A number of studies suggest that mitochondria, if properly organized, play a role in restricting Ca2+i permeation within polarized cells by buffering Ca2+i signals generated by activation of plasma membrane receptors (Rizzuto et al., 1994; Simpson and Russell, 1996; Babcock et al., 1997; Landolfi et al., 1998; Boitier et al., 1999; Hajnoczky et al., 1999; Tinel et al., 1999). Agonist-induced ER Ca2+ store release can be buffered by mitochondrial Ca2+ uptake through a Ca2+ uniporter whose activity is dependent on the mitochondrial membrane potential (Gunter et al., 2000). After the return of cytoplasmic Ca2+ toward basal levels, Ca2+ can exit the mitochondria through three possible mechanisms that have different kinetics and inhibitor susceptibilities: A Na+-dependent efflux (3 Na+ to 1 Ca2+ or 2 Na+ to 1 Ca2+), a Na+-independent efflux (2 H+ for 1 Ca2+), and, in some cases, through the mitochondrial permeability transition (MPT) pore (Gunter et al., 2000). As evidence of the role for mitochondria in Ca2+i signaling, Tinel et al. (1999) have shown that mitochondria localized at the apical pole of polarized pancreatic acinar cells limited Ca2+i diffusion from the apical to the basolateral membrane. After mitochondrial inhibition, this mitochondrial “barrier” was lost and apical Ca2+i signals were able to spread to the basolateral pole (Tinel et al., 1999).

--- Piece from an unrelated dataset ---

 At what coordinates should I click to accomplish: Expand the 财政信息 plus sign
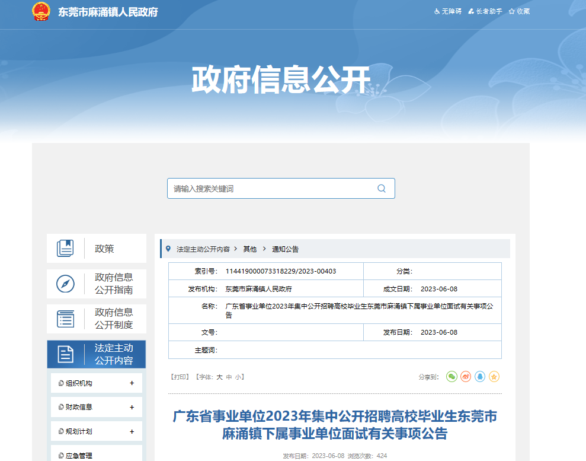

The Tinel et al. (1999) studies suggest that segregation of Ca2+i signals in human airway epithelia may result from the spatial distribution of ER Ca2+ stores and, possibly, mitochondria. Therefore, we investigated the role mitochondria play in compartmentalizing P2Y2-R–dependent Ca2+i signals to the membrane ipsilateral to receptor activation. For these studies, analyses of mitochondria distribution and mitochondrial Ca2+ uptake upon P2Y2-R activation were performed in human airway epithelia. We also simultaneously measured ΔCa2+i and anion (Cl−) secretion to test the functional role of mitochondria in preventing Ca2+i signals generated at one pole of the cell from reaching the opposite pole.
Materials And Methods
Human bronchial airway epithelia were freshly isolated at the time of transplantation and obtained from the University of North Carolina Cystic Fibrosis Center Tissue Culture Core under the auspices of protocols approved by the Institutional Committee on the Protection of the Rights of Human Subjects.
Human bronchial epithelial cells from main stem or lobar bronchi, harvested from excess tissues from excised CF and recipient lungs, were obtained from the University of North Carolina Cystic Fibrosis Center Tissue Culture Core at the time of lung transplantation. Disaggregated airway epithelial cells were seeded on 1-cm2 Transwell Col (T-Col) filters (pore diameter = 0.45 μm) at a density of 0.25 × 106/cm2 in Ham's F12-based medium supplemented with 10 μg/ml insulin, 5 μg/ml transferrin, 1 μM hydrocortisone, 30 nM triiodothyronine, 25 ng/ml epidermal growth factor, and 3.75 μg/ml endothelial cell growth substance. All cell preparations were maintained at an air–liquid surface interface, and polarized monolayer cultures were studied 6–11 d later.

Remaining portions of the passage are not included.